The Trap of Gig Culture
How can we dismantle something so toxic while using it to survive?
Like many millennials, I have, over the years, found myself underpaid, underemployed, and looking for ways to supplement my income. But because of my work schedule, it's hard to take on another part time job. So, naturally, I've turned to the internet. And on the internet? I found beermoney. Beermoney is a reddit thread where people who look for micro jobs, gigs, and passive income come together to discuss ways to supplement income, with little-to-no effort or time commitment. It includes market survey sites, academic research participation, ad income from watching videos, beta testing, secret shopping, and online and receipt cash back programs, among other things. Users post referral links, advice, and their earnings for the month to indicate which sites are useful, and which are scams.
First of all, there's no such thing as "no effort" or "no time commitment." All beermoney efforts do take time and concentration, along with access to internet and power. What makes them appealing, though, is that the flexibility and low risk allow people to utilize it alongside their schedules, and to participate in it a little or a lot, based on what they can do. And while it doesn't pay much, users report between $20 and $1000 a month, depending on how much time is put into it.
But why should we have to spend every spare second of our lives working to get a little extra coin? And what are the effects on the larger economy? Websites that pay pennies for micro-tasks end up not having to hire full time employees. And, if companies are hiring fewer full time or even part time employees, the job market is made that much more competitive, leaving people desperate and looking for ways to supplement income. Furthermore, most people using beermoney come from a middle-class background, looking to supplement income to purchase entertainment-related costs (which is clear by how it's marketed, even in the name, beermoney). But, likely, the people experiencing the most turmoil in this job market are lower-class people, working 16 hour days to get by, and beermoney wouldn't be enough to contribute to living costs in any real way. Like almost everything else under capitalism, this system impacts communities of color most, not to mention the potentially scary implications of data mining that most of these companies use, and how that disproportionately affects people of color.
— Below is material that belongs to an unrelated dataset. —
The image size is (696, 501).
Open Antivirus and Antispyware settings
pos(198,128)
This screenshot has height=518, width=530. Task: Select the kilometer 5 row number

Knowing all this, I tried to cut back on my beermoney-site habits, and found that I missed not only the constant stimulation it provides, but also the padded income each month. I'm so brainwashed by concepts of productivity tied to income, that I felt bad for missing these small, but real, opportunities. I felt like I was wasting my time when I could be earning something. I was completely addicted. So, I decided to limit myself based on programs that seemed to also add some value to my world. Prolific, for example, is a survey site specific to academic research. The surveys are decently paid, and contribute to research I care about. I still use cashback apps for grocery items I already planned on buying (basically just redeeming a coupon after the fact), and here I am, writing articles in my free time as well.
I don't know what the short term solution is. I don't like the exploitative nature of beermoney sites, or the perpetuation of "work hard enough and you'll be happy and rich" narrative. But I also am living in a world where these opportunities are sometimes necessary. So, while we petition for universal basic income and policy change, you can find me taking surveys and taking pictures of my receipts, looking forward to a better future.